Identification of orthologous, co-orthologous and paralogous GRAS genes in sacred lotus, Arabidopsis and rice
Comparative analysis identified orthologous, co-orthologous, and paralogous GRAS genes among sacred lotus, Arabidopsis and rice using OrthoMCL (Fig. 4). In total, we identified 42 orthologous and nine co-orthologous gene pairs between sacred lotus and Arabidopsis, and 35 orthologous and 22 co-orthologous gene pairs between sacred lotus and rice. Between Arabidopsis and rice, 29 orthologous and 20 co-orthologous gene pairs were found. In addition, a total of 26 (68.4%) sacred lotus GRAS proteins were found to have corresponding paralogous proteins. This ratio was higher than that in Arabidopsis (19, 55.9%) and rice (31, 51.7%) (Table S4).
It was generally considered that orthologous genes have similar gene structure and biological function (Chen et al., 2007). Identification of orthologous genes was crucial for phylogenetic analysis since it could play a role in elucidation of gene and plant evolution. The sacred lotus genome underwent a lineage-specific whole genome duplication (WGD) event about 65 million years ago, which separated it from other eudicots prior to the Gamma genome-triplication event. The lack of the triplication event made the sacred lotus genome an excellent research material bridging eudicots and monocots (Ming et al., 2013). We found that the number of orthologous gene pairs between sacred lotus and Arabidopsis were more than that between sacred lotus and rice. In comparison, the number of orthologous GRAS gene pairs between Chinese cabbage and Arabidopsis was 52 (Song et al., 2014), a number more than that between sacred lotus and Arabidopsis. This result suggested that Arabidopsis was genetically close to Chinese cabbage than sacred lotus.

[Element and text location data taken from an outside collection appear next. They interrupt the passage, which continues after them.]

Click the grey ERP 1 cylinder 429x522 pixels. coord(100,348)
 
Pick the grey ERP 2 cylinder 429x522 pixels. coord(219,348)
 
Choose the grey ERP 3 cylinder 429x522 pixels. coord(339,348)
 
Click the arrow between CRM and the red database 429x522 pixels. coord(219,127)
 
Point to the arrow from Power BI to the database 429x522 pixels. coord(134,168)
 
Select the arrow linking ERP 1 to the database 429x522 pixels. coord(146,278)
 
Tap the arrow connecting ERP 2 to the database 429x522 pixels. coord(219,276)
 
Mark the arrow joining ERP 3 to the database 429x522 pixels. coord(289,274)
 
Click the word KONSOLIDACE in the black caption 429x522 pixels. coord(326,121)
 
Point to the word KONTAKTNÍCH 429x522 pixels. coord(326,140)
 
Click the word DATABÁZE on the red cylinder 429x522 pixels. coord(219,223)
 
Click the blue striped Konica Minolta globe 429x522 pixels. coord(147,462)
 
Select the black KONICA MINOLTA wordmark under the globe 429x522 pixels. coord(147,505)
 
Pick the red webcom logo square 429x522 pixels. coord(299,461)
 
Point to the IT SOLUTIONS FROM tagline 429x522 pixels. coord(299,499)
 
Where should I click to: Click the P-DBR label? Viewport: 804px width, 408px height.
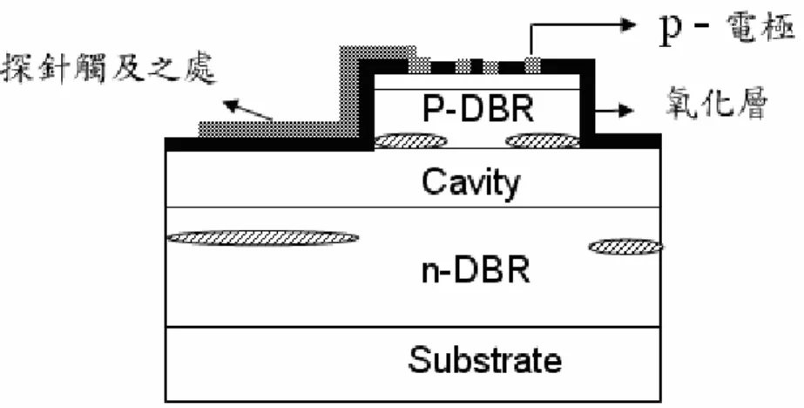(x=478, y=109)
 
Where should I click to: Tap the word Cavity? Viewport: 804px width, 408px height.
(x=470, y=183)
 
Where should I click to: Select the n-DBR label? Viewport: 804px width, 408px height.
(x=476, y=269)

Expression pattern of the sacred lotus GRAS genes in different tissues
We used publically available RNA-seq data of four tissues (leaf, petiole, rhizome and root) to investigate the expression profiles of the sacred lotus GRAS genes (Wang et al., 2015). Based on the maximum distance similarity metric clustering method on two dimensions, we found that the GRAS genes shared a similar expression pattern in leaf and petiole as well as in rhizome and root (Table S2 and Fig. 5). The GRAS genes of some branches exhibited a tissue-specific expression pattern. For example, the GRAS genes of the PAT1 branch seemed to be more abundantly expressed in rhizome and root than in leaf and petiole, especially NnuGRAS-05, NnuGRAS-10, and NnuGRAS-25. This suggests that these genes might be associated with development of the edible sacred lotus rhizome. Further functional characterization of these genes would contribute to increase the production of sacred lotus rhizome through molecular-assisted breeding. Six of the seven GRAS genes of the SHR branch (except NnuGRAS-21) showed a higher expression level in leaf and petiole than in rhizome and root. The members in the SCL 3/28 branch had a similar expression level in the four tissues investigated. The expression levels of NnuGRAS-08, NnuGRAS-16, NnuGRAS-33, NnuGRAS-36 and NnuGRAS-37 were very low in all four tissues (Fig. 5). Some GRAS genes had a unique expression pattern that differentiated them from other members of the same branch. For example, NnuGRAS-26 and NnuGRAS-31 were only relatively highly expressed in petiole and leaf, respectively.